■ Text
* * * * *
The sales process was, in principle, carried out by a tripartite organizational structure made up of a minister, a commission of high government officials, and a price-setting board. Sales were done through stock-market listings, tenders, concessions and sometimes workers' shares. Sales of large industrial or financial firms often combined different methods.39

All in all, the privatization program looks like a success: by 2006, proceeds from the 114 companies that were privatized had reached approximately $11 billion. Yet, despite all the legislative and administrative provisions, three features stand out. The great majority of acquisitions secured by foreign companies were done through tenders. Most transfers involving domestic companies were done either through concession — "attribution directe" — or through listing on the Casablanca Stock Exchange. The royal holding company Omnium Nord Africain and its affiliates acquired the major and most profitable public companies. This allowed the royal family to deepen and expand its control across key sectors of the economy, including agribusiness, finance, insurance, real estate, telecommunications and technology.

The involvement of the monarchy in the economic sphere became so conspicuous that the independent media began to use the term "Alaouization," playing on the name of the royal family to describe as the latest stage of economic transformation, after "Moroccanization" and privatization. This economic takeover conflicts with Morocco's stated commitment to economic and administrative reform, particularly with the effort to create a new and modern entrepreneurial class that can inject a fresh dynamism into the economy and create job opportunities.
* * * * *
■ Aim 1
Reproduce the passage on privatization in Morocco word for word, from start to end.
The rows that come next have no connection to the passage on privatization in Morocco.
* * * * *
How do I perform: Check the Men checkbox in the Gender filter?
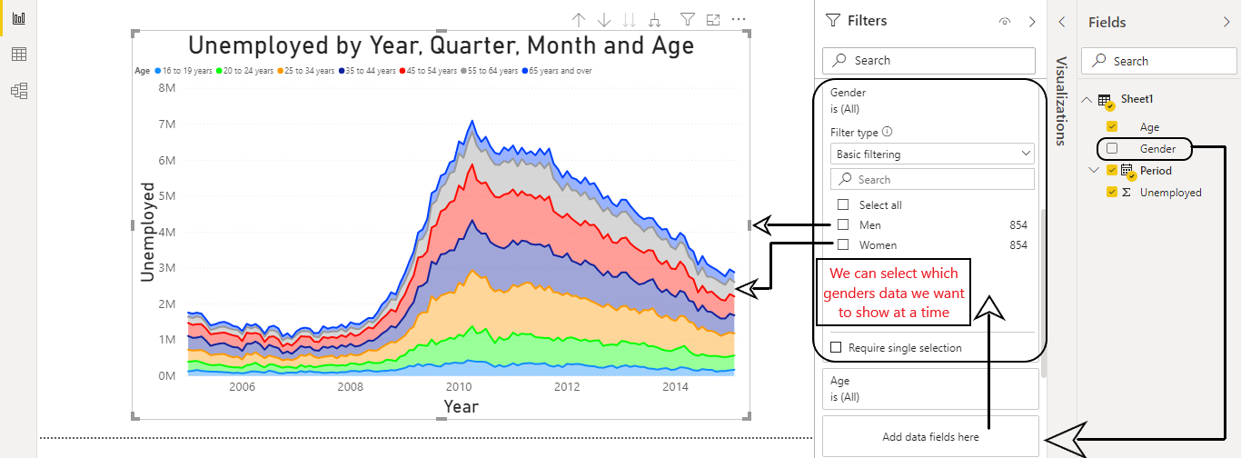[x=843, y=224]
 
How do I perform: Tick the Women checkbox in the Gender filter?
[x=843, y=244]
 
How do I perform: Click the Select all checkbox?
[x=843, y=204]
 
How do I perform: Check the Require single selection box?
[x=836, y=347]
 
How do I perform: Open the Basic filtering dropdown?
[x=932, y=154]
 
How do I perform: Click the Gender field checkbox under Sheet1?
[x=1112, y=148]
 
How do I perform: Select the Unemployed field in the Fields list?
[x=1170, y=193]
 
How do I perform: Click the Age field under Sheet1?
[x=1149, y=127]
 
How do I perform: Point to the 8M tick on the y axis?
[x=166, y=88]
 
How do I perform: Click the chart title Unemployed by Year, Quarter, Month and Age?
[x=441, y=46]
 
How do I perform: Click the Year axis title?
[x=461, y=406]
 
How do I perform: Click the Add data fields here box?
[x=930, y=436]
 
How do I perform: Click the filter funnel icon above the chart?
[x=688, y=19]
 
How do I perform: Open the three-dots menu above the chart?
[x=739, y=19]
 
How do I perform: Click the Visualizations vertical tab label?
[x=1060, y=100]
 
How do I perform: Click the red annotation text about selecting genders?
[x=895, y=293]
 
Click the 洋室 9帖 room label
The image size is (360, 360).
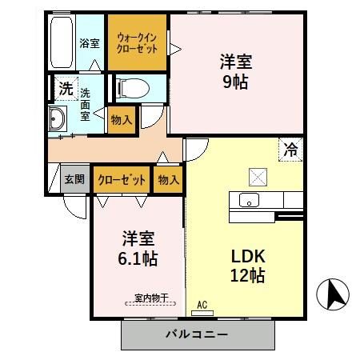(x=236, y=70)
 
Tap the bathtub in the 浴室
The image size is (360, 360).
* * * * *
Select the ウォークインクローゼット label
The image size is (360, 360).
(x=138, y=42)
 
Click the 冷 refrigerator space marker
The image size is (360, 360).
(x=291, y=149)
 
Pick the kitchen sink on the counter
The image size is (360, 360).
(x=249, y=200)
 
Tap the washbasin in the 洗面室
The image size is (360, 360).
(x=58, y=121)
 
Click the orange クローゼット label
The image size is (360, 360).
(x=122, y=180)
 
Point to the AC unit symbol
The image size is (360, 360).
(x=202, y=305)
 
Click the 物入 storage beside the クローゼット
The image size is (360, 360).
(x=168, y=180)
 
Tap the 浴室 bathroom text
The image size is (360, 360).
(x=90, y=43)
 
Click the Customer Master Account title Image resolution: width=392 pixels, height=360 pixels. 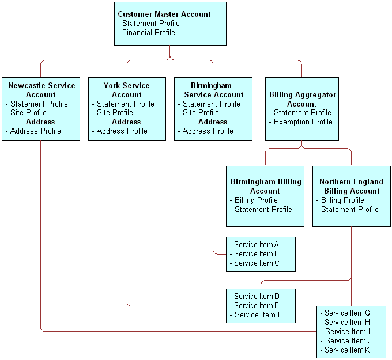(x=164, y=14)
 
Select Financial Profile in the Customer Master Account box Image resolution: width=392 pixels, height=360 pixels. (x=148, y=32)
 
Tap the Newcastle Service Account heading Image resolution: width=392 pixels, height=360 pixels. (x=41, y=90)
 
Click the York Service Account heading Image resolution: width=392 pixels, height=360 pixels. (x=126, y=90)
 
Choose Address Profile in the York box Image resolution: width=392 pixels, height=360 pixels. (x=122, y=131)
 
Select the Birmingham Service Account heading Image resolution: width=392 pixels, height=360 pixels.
* * * * *
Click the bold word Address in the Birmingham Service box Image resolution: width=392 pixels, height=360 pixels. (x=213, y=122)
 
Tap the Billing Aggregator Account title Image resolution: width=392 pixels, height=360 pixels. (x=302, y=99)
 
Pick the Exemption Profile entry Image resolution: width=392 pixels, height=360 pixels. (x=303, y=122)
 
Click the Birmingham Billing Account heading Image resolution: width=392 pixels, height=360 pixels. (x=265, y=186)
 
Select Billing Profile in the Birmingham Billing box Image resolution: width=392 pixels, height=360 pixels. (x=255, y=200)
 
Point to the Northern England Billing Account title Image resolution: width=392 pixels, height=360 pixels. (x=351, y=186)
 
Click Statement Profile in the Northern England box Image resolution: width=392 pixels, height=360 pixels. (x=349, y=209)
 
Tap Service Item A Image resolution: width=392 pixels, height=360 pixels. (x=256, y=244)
* * * * *
■ Aim 2
Among the rows, take the lines from the one containing "Point to the AC unit symbol" through the one containing "(x=90, y=43)", and substitute "icon" for "symbol". Give back only those lines, with everything else left as it is.

■ Correct output 1
The sales process was, in principle, carried out by a tripartite organizational structure made up of a minister, a commission of high government officials, and a price-setting board. Sales were done through stock-market listings, tenders, concessions and sometimes workers' shares. Sales of large industrial or financial firms often combined different methods.39

All in all, the privatization program looks like a success: by 2006, proceeds from the 114 companies that were privatized had reached approximately $11 billion. Yet, despite all the legislative and administrative provisions, three features stand out. The great majority of acquisitions secured by foreign companies were done through tenders. Most transfers involving domestic companies were done either through concession — "attribution directe" — or through listing on the Casablanca Stock Exchange. The royal holding company Omnium Nord Africain and its affiliates acquired the major and most profitable public companies. This allowed the royal family to deepen and expand its control across key sectors of the economy, including agribusiness, finance, insurance, real estate, telecommunications and technology.

The involvement of the monarchy in the economic sphere became so conspicuous that the independent media began to use the term "Alaouization," playing on the name of the royal family to describe as the latest stage of economic transformation, after "Moroccanization" and privatization. This economic takeover conflicts with Morocco's stated commitment to economic and administrative reform, particularly with the effort to create a new and modern entrepreneurial class that can inject a fresh dynamism into the economy and create job opportunities.

■ Correct output 2
Point to the AC unit icon
The image size is (360, 360).
(x=202, y=305)
 
Click the 物入 storage beside the クローゼット
The image size is (360, 360).
(x=168, y=180)
 
Tap the 浴室 bathroom text
The image size is (360, 360).
(x=90, y=43)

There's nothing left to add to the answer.